----- Extracted material

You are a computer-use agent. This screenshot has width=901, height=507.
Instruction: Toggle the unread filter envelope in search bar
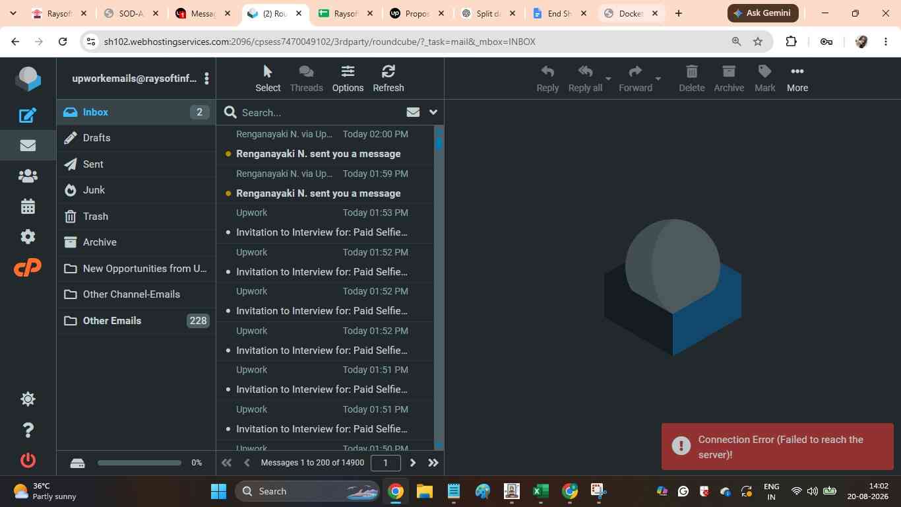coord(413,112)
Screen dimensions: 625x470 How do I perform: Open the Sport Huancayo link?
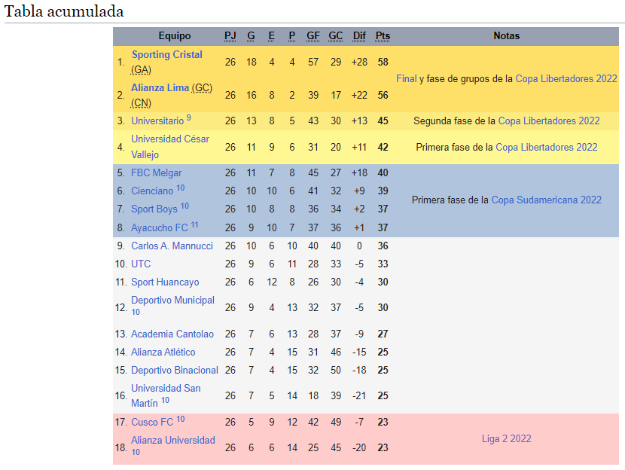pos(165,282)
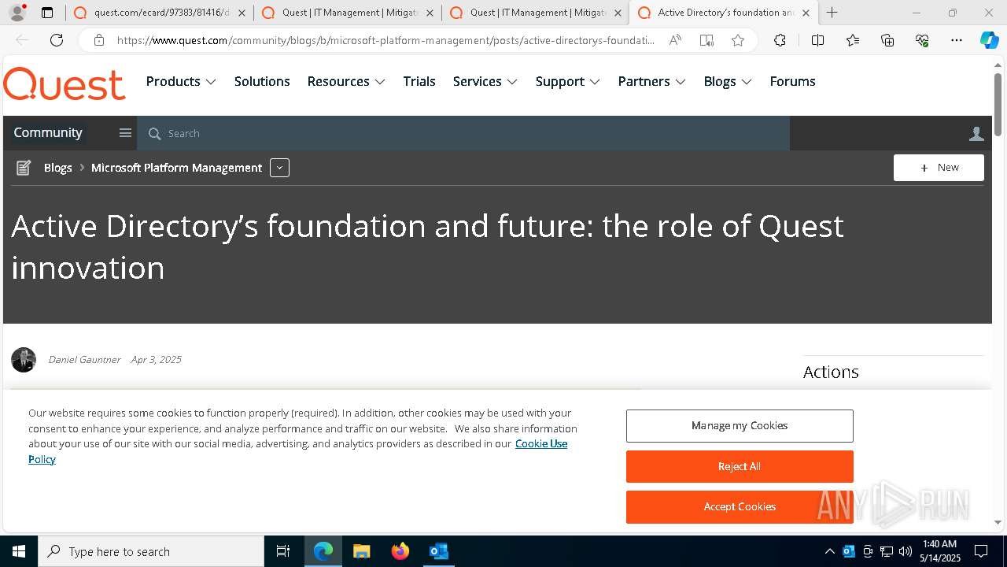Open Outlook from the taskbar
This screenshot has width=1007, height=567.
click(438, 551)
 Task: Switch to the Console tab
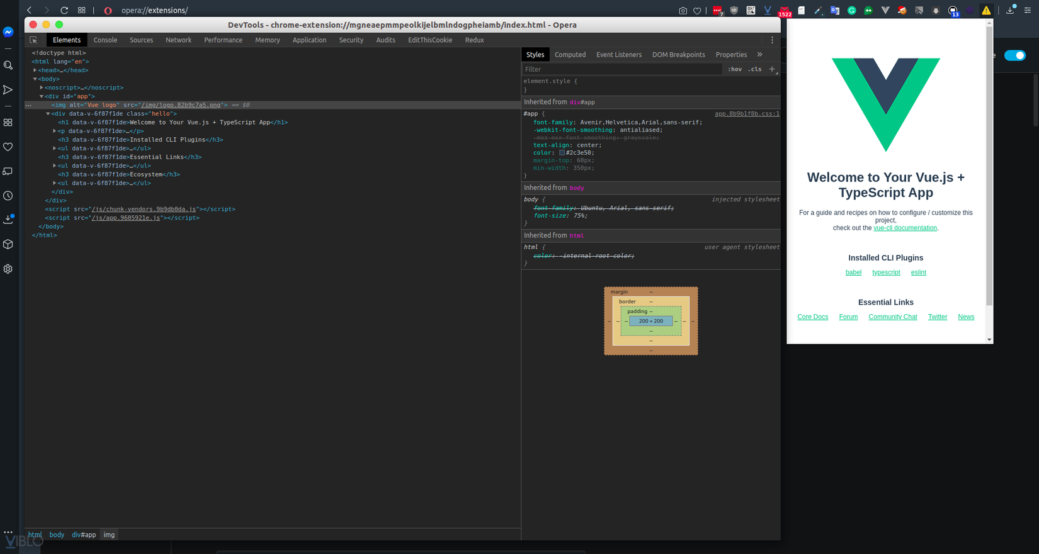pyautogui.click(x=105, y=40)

----------

Please reproduce every record exactly as written, excluding the pictures.

You are a computer-use agent. This screenshot has width=901, height=507.
Instruction: Toggle the unread filter envelope in search bar
coord(413,112)
Screen dimensions: 625x470 How do I perform: Open the Sport Huancayo link?
pos(165,282)
Open Outlook from the taskbar
This screenshot has width=1007, height=567.
click(438, 551)
 Task: Switch to the Console tab
pyautogui.click(x=105, y=40)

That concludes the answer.